* Gegeven tekst:
────────────────
Menu Sluiten

Rondom het schiereiland Snaefellsnes

Hoe vaker je op IJsland komt, hoe meer alle bijzondere plekken “normaal” gaan worden. Je wordt gretig naar meer spektakel, groter, wilder, harder, desolater. Dat gaat door tot het niet meer wilder, harder of desolater kan. IJsland is in alles “de” overtreffende trap, maar na verloop van tijd wordt die overtreffende trap, de standaard en dus gewoon.

Dan kun je drie dingen doen. Op zoek gaan naar meer extremen, of alles wat je kent, met een frisse blik opnieuw bekijken om te zoeken naar wat je hebt gemist, doordat IJsland je in het verleden te vaak overweldigd heeft. Door opnieuw te kijken leer ik IJsland nu anders kennen. De derde optie is hernieuwd onderzoek doen. De onbeschreven paden bewandelen, op zoek naar de door mij onontdekte pareltjes van IJsland. Dat betekent voorafgaand aan een reis veel lezen, het internet afspeuren, en de mensen die je onderweg leert kennen grondig uithoren.

De mooiste plekjes van Snæfellsnes

We staan aan het begin van een rondje rondom Snæfellsnes. De eerste plek waar we vanaf Borgarnes stoppen is een plaats genaamd Gerðuberg. Een lange hoge rotswand opgebouwd uit basaltkolommen. Normaal gesproken parkeer ik de auto, en wandel vervolgens een stukje omhoog om dicht bij de wand te komen en daar gewapend met mijn camera plaatjes te schieten. Dit keer doe ik het anders. Ik sta met mijn rug tegen de auto geleund en speur de wand af naar de fotogenieke plekjes.

Mijn oog valt op die ene kolom, die enigszins uit het lood staat. Hoe oplettend ik normaal gesproken ook ben, ik kan me deze niet herinneren. Tijd dus om eens nader kennis te maken met deze pilaar die als enige een stap vooruit durfde te zetten.
────────────────
* Verstrekte informatie:
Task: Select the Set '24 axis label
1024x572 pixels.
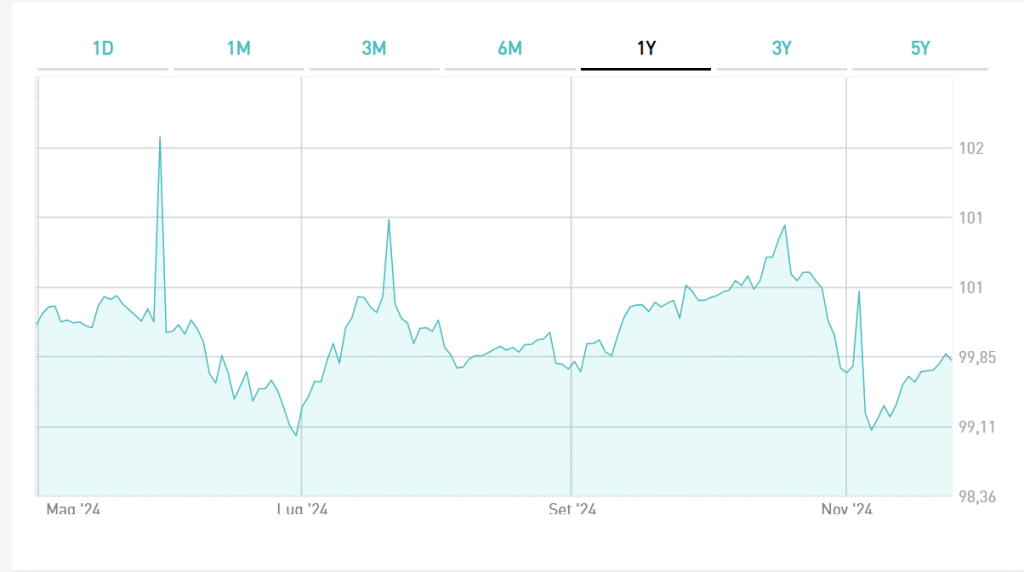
────────────────
* Opdracht:
Vervolg de tekst over het schiereiland Snæfellsnes vanaf de laatste zin. De regels hierboven vormen afzonderlijk materiaal en horen niet bij de tekst over het schiereiland Snæfellsnes.

* Uitwerking:
Een kleine touringcar gevuld met nieuwe bezoekers van deze basaltwand is net op het parkeerterrein gestopt. Ik versnel mijn pas een beetje, want je weet dat zodra ze mij in het vizier krijgen, ze ook de dappere pilaar zullen zien en mijn kant in zullen komen. Sommige fotografen zweren bij de menselijke maat in het landschap zodat je kunt zien hoe groot iets is. Ik geloof daar niet in. Zo’n prachtig uitzicht met daarin zo’n storend knalrood, of fluorgeeljasje. Bovendien kan ik als fotograaf een mens in een landschap als een reus zo groot, of als een kaboutertje zo klein neerzetten, dat het ongeloofwaardig wordt. Hoe groot iets in werkelijkheid is laat ik graag aan de fantasie over van de beschouwer.

Ik heb mijn foto‘s geschoten voordat de eerste mensen ook maar de kans krijgen om mijn zorgvuldig gekozen compositie binnen te stappen.

Een lange rit naar Ytri Tunga

Vanaf Gerðuberg is het nog een behoorlijk stuk rijden naar Ýtri Tunga. Een plaats waar je vaak zeehonden kunt vinden. Na een lange rit komen we bij het strand aan waar geen zeehond zich laat zien. We speuren het rotsstrand af, maar de enige levende wezens die we te zien krijgen zijn meeuwen en mensen.

Al zijn er geen zeehonden te vinden, voor een fotograaf is er altijd wel iets wat zijn aandacht verdiend. We zijn nog niet eens heel ver van onze auto verwijderd als “mijn” aandacht naar een stukje door water en wind gecreëerde geulen wordt getrokken. Een stukje natuur dat zich mooi vast laat leggen, hoewel de lichtomstandigheden interessanter hadden gemogen. Ik kijk om me heen wat ik in mijn foto kan betrekken om het plaatje completer te maken. Dan zie ik dat ook de zon graag een rol wil spelen in mijn compositie. Speciaal voor dit moment heeft de zon een halo om zich heen getrokken. Qua belichting valt het nog even niet mee om de zaak goed te combineren, maar het eindresultaat lijkt me in combinatie met een beetje doordrukken en tegenhouden wel geslaagd.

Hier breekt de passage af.